Markets are concerned that a hard landing is on the way for the economy in both countries. Households are already using up discretionary income or savings to cover the higher cost of food and other essentials. The sharp jump in borrowing costs caused by rising interest rates could drive up mortgage expenses to the point where large numbers of people will be forced to sell their properties.
In Canada, many buyers in the past couple of years chose variable-rate mortgages. These people will be hit immediately by the rising rates. Owners with fixed-rate mortgages are okay until they have to renew. The longer mortgage rates stay elevated, the higher the number of property owners who face large potential increases in payments.
As long as the jobs market remains strong, most households will likely find a way to get through a period of higher expenses. However, if businesses start letting large numbers of employees go as a result of a decline in revenue and soaring expenses, the housing market could get ugly.

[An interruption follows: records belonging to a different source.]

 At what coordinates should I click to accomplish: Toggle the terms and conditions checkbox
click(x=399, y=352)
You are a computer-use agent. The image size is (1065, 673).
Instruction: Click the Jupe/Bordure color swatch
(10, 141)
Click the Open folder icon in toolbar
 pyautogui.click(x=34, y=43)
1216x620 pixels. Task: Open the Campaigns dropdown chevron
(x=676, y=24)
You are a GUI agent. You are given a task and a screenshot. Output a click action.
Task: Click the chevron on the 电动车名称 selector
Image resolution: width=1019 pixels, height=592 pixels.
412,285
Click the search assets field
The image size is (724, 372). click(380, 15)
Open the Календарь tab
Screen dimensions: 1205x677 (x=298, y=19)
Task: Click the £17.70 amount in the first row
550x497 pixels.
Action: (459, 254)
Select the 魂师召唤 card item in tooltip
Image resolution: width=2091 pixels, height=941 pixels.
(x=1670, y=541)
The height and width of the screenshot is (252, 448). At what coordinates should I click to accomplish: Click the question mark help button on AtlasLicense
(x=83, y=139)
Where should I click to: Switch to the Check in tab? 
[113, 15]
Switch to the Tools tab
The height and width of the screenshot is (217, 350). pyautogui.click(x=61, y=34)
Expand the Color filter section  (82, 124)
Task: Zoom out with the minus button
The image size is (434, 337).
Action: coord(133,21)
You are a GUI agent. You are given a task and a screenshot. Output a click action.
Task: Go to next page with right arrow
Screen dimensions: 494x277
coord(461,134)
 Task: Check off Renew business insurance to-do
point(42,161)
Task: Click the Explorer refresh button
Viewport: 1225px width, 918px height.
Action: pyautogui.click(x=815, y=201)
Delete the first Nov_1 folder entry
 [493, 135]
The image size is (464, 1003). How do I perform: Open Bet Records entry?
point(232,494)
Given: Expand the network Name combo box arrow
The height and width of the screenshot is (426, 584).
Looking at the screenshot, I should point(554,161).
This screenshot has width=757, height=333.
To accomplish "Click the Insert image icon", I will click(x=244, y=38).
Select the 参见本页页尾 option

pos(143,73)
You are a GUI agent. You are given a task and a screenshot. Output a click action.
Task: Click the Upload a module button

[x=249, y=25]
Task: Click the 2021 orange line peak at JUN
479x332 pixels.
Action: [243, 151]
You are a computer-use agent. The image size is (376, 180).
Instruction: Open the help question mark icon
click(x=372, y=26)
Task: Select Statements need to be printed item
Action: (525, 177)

In this scenario, the Canadian banks could be in for a rough ride due to their large residential mortgage holdings. A plunge in property prices would potentially put recent buyers in a situation where the amount owed on the mortgage is higher than the value of the property. That’s bad for the bank if it has to foreclose and then try to unload the home or condo.
Expected outcome
For the moment, economists broadly expect the Canadian and U.S. economies to enter a short and mild recession next year or in 2024. The jobs market should remain resilient, and households are sitting on high levels of savings that were built up during the pandemic.
Assuming the economists are correct, the drop in the prices of bank stocks appears overdone, and investors might want to consider adding the banks to their portfolios at current levels.
Bank stocks to buy now
All of the Canadian banks should be solid buy-and-hold picks.
If you only choose one, TFSA investors seeking passive income might want to consider Bank of Nova Scotia (TSX:BNS) right now due to its cheap price-to-earnings multiple and attractive 6.25% dividend yield.
The stock likely carries added risk due to the large international business in Latin America, but the share price still looks oversold.